Non dobbiamo credere di essere immortali ma neppure vergognarci dei progressi medici

Domenica 15 Novembre 2020

Gentile direttore,
fino a qualche decennio fa quando eravamo tutti poveri ma forse più assennati e la scienza non era ancora business si accettava che, dopo una certa età, la vita finisse; non si parlava a 85 anni, spudoratamente, di causa di morte ma si diceva molto giustamente e semplicemente: è morto di vecchiaia. E dietro a questo non c'era ignoranza ma solo buon senso perché si accettava che dopo una certa età (oggi mediamente 80 ma una volta anche 50) la vita finisse. Poteva finire per un'infezione, un infarto, un ictus, una caduta, un coronavirus ma cosa importava saperlo? Se non era uno era l'altro.

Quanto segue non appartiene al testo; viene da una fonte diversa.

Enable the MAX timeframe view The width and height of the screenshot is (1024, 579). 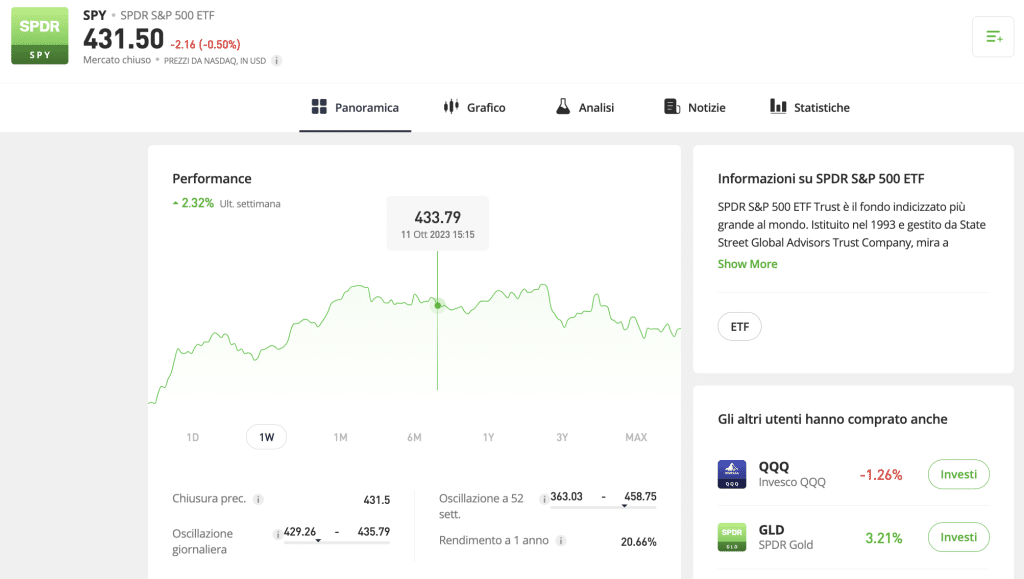point(636,437)
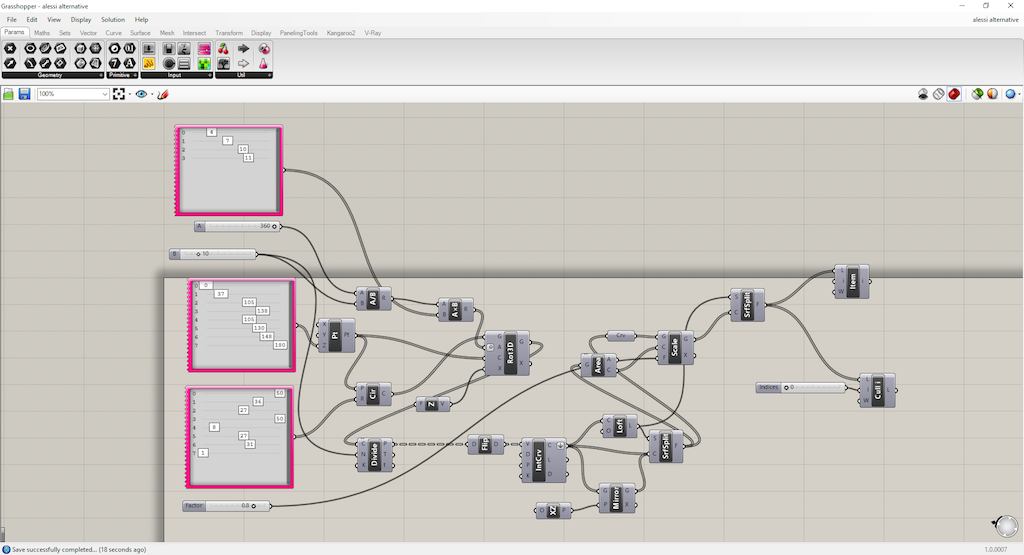Image resolution: width=1024 pixels, height=555 pixels.
Task: Click the Factor slider with value 0.8
Action: pyautogui.click(x=227, y=505)
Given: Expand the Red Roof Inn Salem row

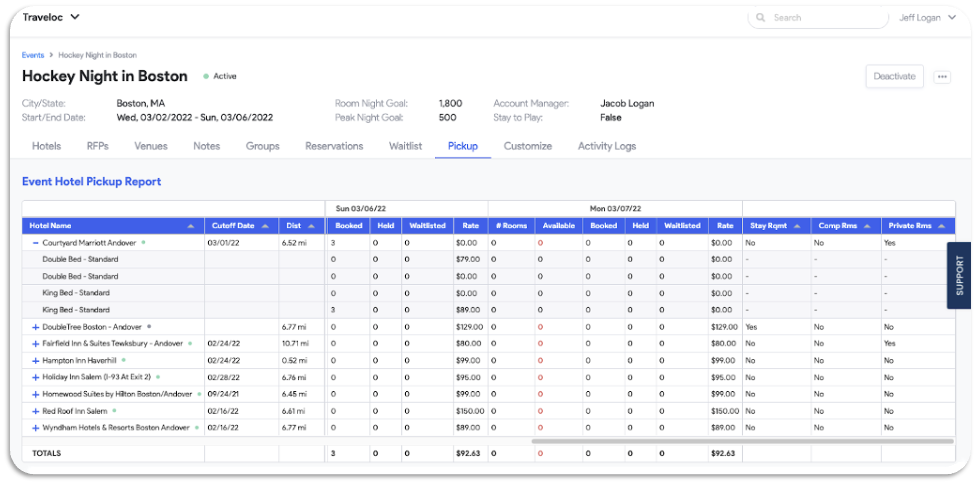Looking at the screenshot, I should (x=36, y=411).
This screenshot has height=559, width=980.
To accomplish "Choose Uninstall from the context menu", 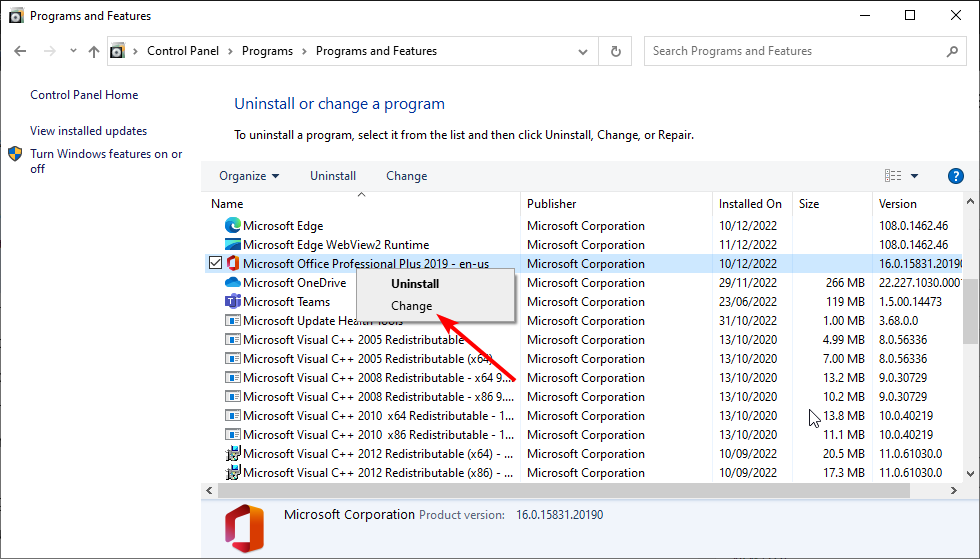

Poi la scienza medica ha cominciato a fare business sulle malattie incurabili e sulla vecchiaia proponendo grandi studi e cure accanite e amplificando la naturale e comprensibile istanza umana di vivere più a lungo possibile. Ora però il boomerang lanciato verso l'immortalità sta tornando indietro e gli ultraottantenni già gravemente malati non accettano che sia una malattia sconosciuta chiamata Covid 19 a porre fine alla vita, lo sia pure qualche giorno dopo una metastasi del tumore o un ictus, cose contro cui la scienza medica dimostra di accanirsi, ma non deve esserlo una pivellina di malattia contro la quale ancora si deve fare tutto il possibile. E così, via tutti al pronto soccorso per opporsi a questa orribile sciagura! Ora quindi per la necessità di proseguire con l'inganno, la scienza medica deve fermare il mondo per fare vedere alla gente che no, non permetterà che la vita finisca, come 100 anni fa!

Angelo Mercuri

Caro lettore,
non siamo immortali e non dobbiamo commettere il fatale errore di pensare di esserlo.

Ma la medicina e la scienza hanno consentito agli esseri umani di vivere molto più a lungo di un tempo. Dovremmo lagnarcene o vergognarci? Non credo proprio. Come non credo che una persona di oltre 80 anni, ancorchè non in perfetta salute, debba rassegnarsi a morire. E perché mai? Ha voglia di vivere, pur con tutti i suoi acciacchi e le limitazioni imposte dall'età, e ne ha tutti i diritti e tutte le ragioni. Forse dovremmo provare a guardare le cose da una prospettiva un po' diversa. Che prescinde dall'età delle vittime della pandemia. Il coronavirus ci ha insegnato (o ci dovrebbe aver insegnato) che siamo assai più vulnerabili di quanto pensavamo. Che non siamo in grado di dominare la natura sempre e comunque, perché poi scopriamo che basta un nuovo, piccolo e sconosciuto virus per metter in ginocchio il mondo intero. Per questa ragione è sbagliato sottovalutare quello che sta accadendo intorno a noi. La tentazione di banalizzare il Covid, di auto-convincersi che in fondo è poco più di una simil-influenza è diffusa. Ma è il prodotto di una visione che, in estrema sintesi, non contempla la possibilità che l'uomo possa soccombere di fronte a ciò che gli sta attorno. Che non può accettare l'idea che minuscolo essere un po' misterioso possa metterci in ginocchio. Purtroppo invece è esattamente così.